Publicado em 27/11/2019 às 13h22.

À beira do centenário, Riachão volta ao estúdio para registrar sambas inéditos

Contemplado com edital da Natura Musical, sambista baiano de 98 anos se prepara para gravar quarto álbum de sua carreira em 2020

André Carvalho
Foto: Antonio Brasiliano
Foto: Antonio Brasiliano

 

Considerado o “último dos malandros” do samba, Clementino Rodrigues – o popular Riachão – é um dos grandes patrimônios da cultura popular brasileira e, fosse o Brasil um país que valorizasse sua memória musical, teria um tapete vermelho estendido permanentemente em frente à sua casa, no Garcia, onde vive desde que nasceu.

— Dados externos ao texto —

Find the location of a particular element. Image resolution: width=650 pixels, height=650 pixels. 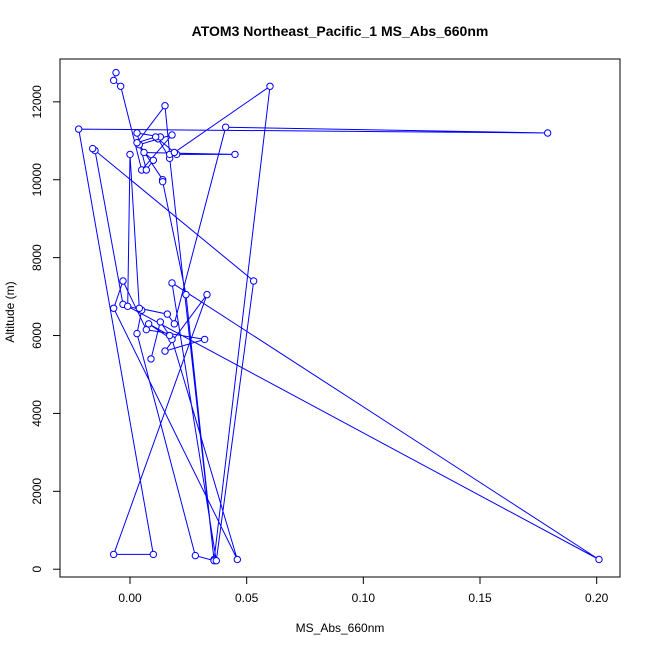

x-tick-label: 0.00 is located at coordinates (130, 598).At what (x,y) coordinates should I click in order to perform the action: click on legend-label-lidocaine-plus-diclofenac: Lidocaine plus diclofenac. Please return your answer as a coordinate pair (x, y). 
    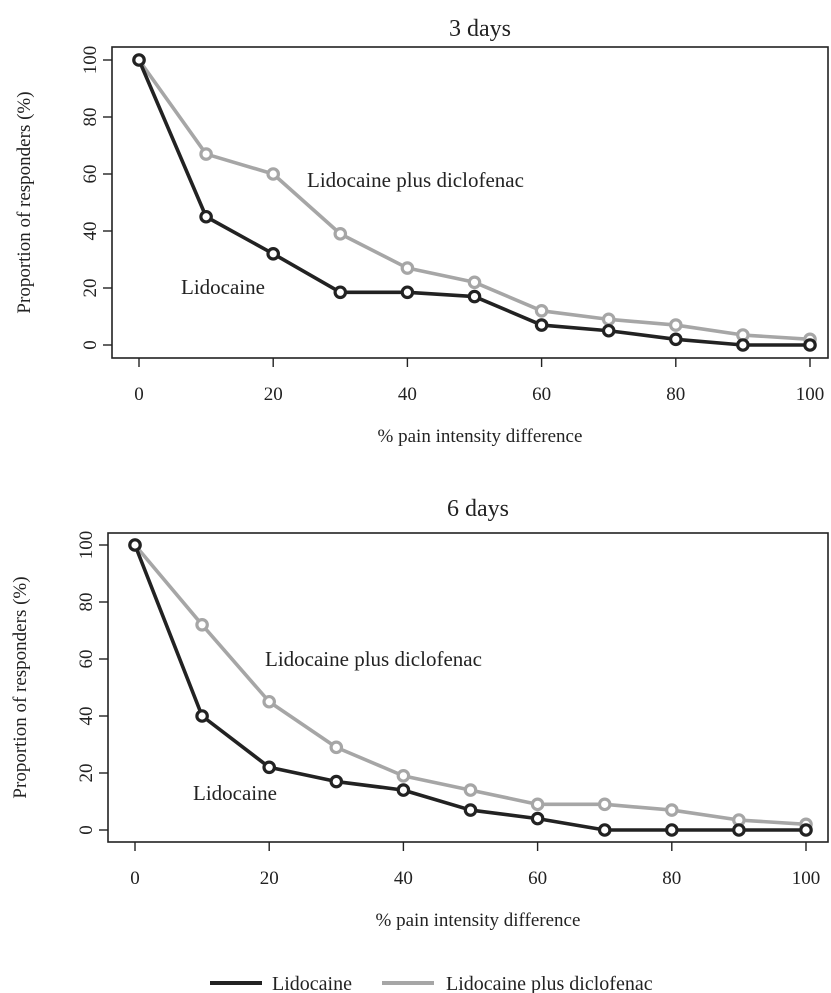
    Looking at the image, I should click on (550, 983).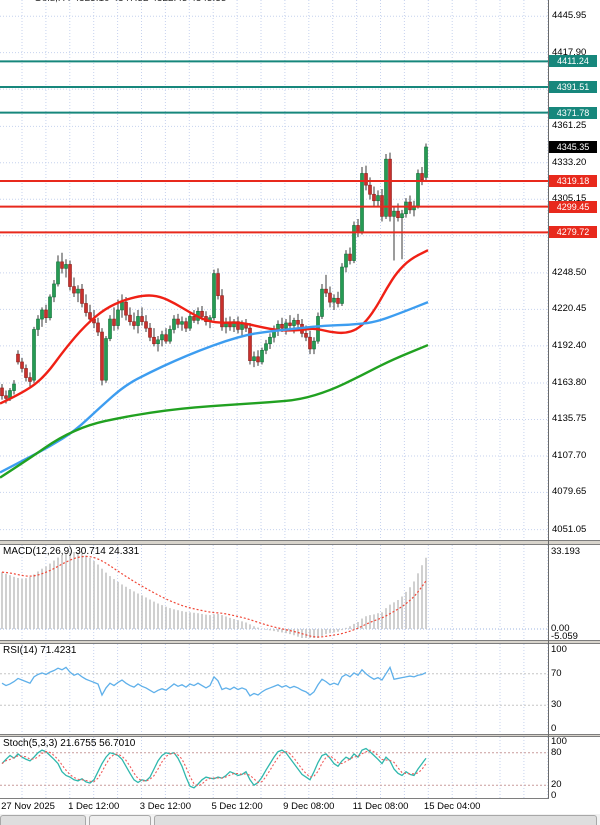  What do you see at coordinates (40, 650) in the screenshot?
I see `rsi-indicator-label: RSI(14) 71.4231` at bounding box center [40, 650].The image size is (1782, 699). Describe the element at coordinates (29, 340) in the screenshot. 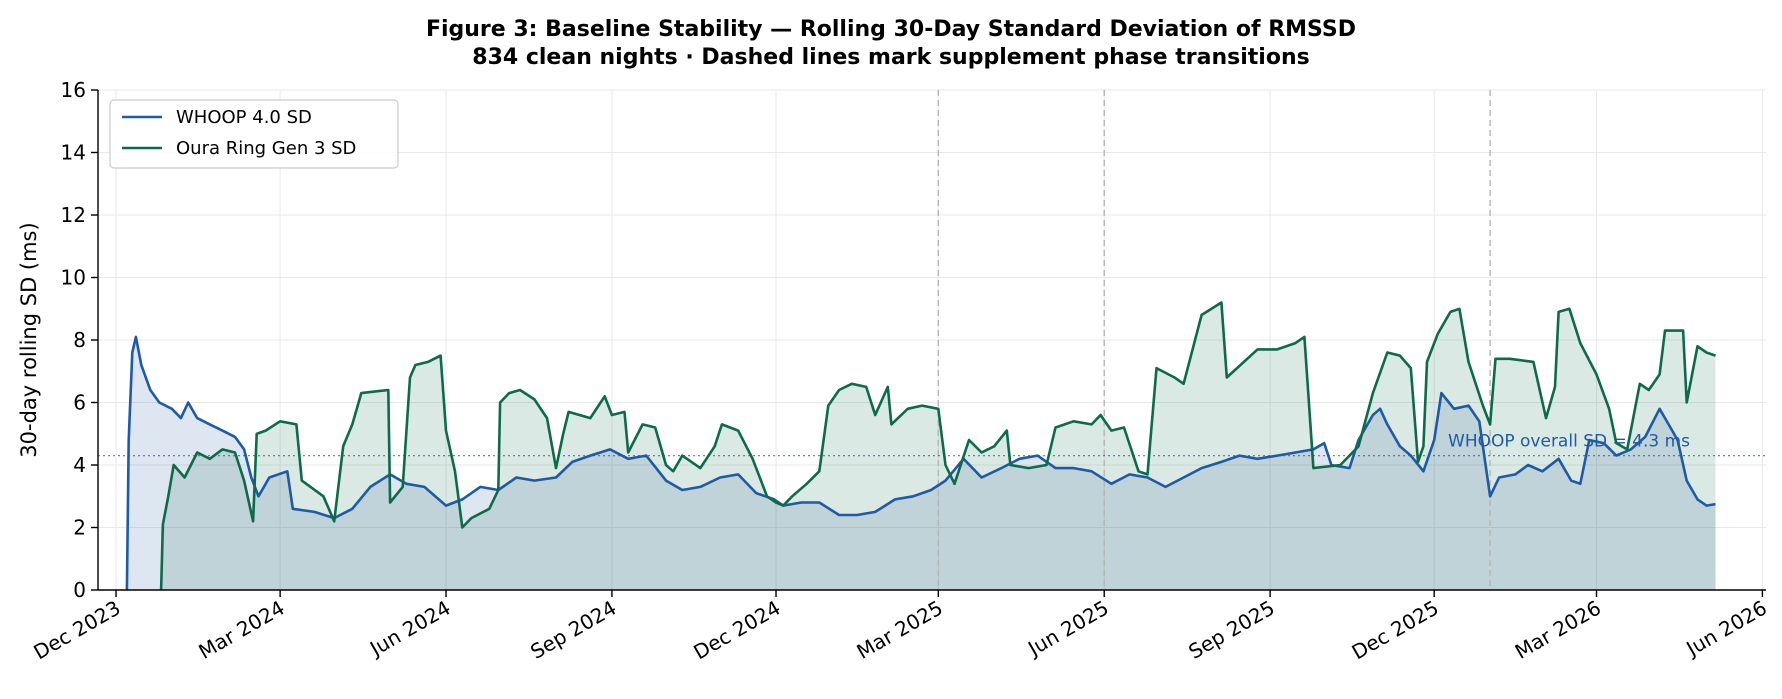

O sambista baiano, que recentemente recebeu em seu lar amigos e familiares para celebrar a chegada de sua 98ª primavera, ainda esbanja lucidez e a felicidade que sempre o acompanhou em sua trajetória artística (“Minha vida é alegria, pra tristeza não dou bola”).

Nesta ocasião, em que a reportagem do bahia.ba esteve presente, cantou por horas a fio suas composições, muitas delas jamais gravadas. Sambas compostos há décadas, guardados “em seu juízo”, como costuma afirmar, e que serão gravados no álbum “Se Deus quiser vou chegar aos 100”, a ser lançado em 2020.

A alegria do velho malandro em uma roda de samba, de fato, impressiona. E contagia. Para ele, “Deus é a música” e não há nada mais prazeroso do que cantar suas criações com os amigos. Prática que será mais rotineira quando entrar no estúdio para imortalizar sambas que jamais haviam sido gravados – o projeto é fruto do programa de fomento cultural da Natural Musical.

“Eu estou me sentindo feliz, felicíssimo mesmo. Porque minha vida é Deus e a música. Então, meu sentimento é esse, de alegria. Estou me sentindo bastante feliz com essa notícia”, afirmou Riachão ao bahia.ba.

“Já estou procurando em minha mente algumas músicas para gravar. Ainda não sei quantas vão querer gravar, mas eu vou procurando”, disse o autor de clássicos como “Cada macaco no seu galho” e “Vá morar com o diabo”, que iniciou a carreira musical nos anos 40, cantando músicas sertanejas nas Rádio Sociedade da Bahia.

A expectativa do decano do samba baiano não poderia ser melhor. “O que eu espero é que o público fique satisfeito com essas músicas que eu vou gravar”, afirmou.

Riachão também fez um agradecimento especial à Natura Musical pelo fomento cultural que vem fazendo nos últimos anos. “Fico muito feliz com essa grande organização, a Natura, que está se interessando pela vida musical do Brasil e que vem criando esse ambiente de alegria musical no meu país, em especial na minha Bahia”.

Flores em vida

Para o idealizador do projeto, Paulinho Timor, “é importantíssimo registrar músicas que foram compostas há mais 50 anos e que jamais foram gravadas”.

Ele destaca que a maior parte da obra musical de Riachão ainda não foi registrada” e que é fundamental que isso seja feito pelo próprio artista, “ofertando ao mestre as flores em vida”. O diretor musical do álbum também lembra que o projeto contemplado pela Natura Musical prevê a produção de um site com o acervo da trajetória musical de Riachão.

Enquanto o bamba baiano “procura em sua mente” antigas composições, Timor já vai separando alguns sambas que foi conhecendo nos últimos anos. Um deles é uma homenagem à cantora Claudete Macedo e ao restaurante Cantina da Lua, ponto de encontro de artistas baianos comandado por seu amigo do peito Clarindo Silva.

A música foi lembrada por Riachão na roda de samba de seu aniversário. E levantou poeira: “Vá no Terreiro/ Pra ver a Cantina da Lua sambando/ Vá, seja o primeiro/ Pra ver a sambista Claudete cantando”.

A alegria de viver é uma marca registrada do velho sambista, mas há uma composição, atípica na temática de sua obra, que é uma crônica impactante sobre a pobreza da Velha Cidade da Bahia e também integrará o álbum.

Eis a letra: “Pobre do pobre carregado de filhos/ Eu posso afirmar/ Ele, se não trabalha, é um louco/ Mas o ordenado é tão pouco/ Não pode se alimentar/ Por causa da carestia, sente a barriga vazia/ É só o que se vê/ Pega no trabalho às 6 horas/ Larga às 18 horas/ Sem comer, sem beber/ Daí é que chegam suas lágrimas/ Ele não pode conter/ Foge a alegria do homem/ Vendo seus filhos com fome/ Pede a Deus pra morrer”.

“Riachão está aí, com uma vitalidade impressionante para uma pessoa de 98 anos de idade. Lembrando de samba, cantando samba, fazendo samba”, afirma Timor.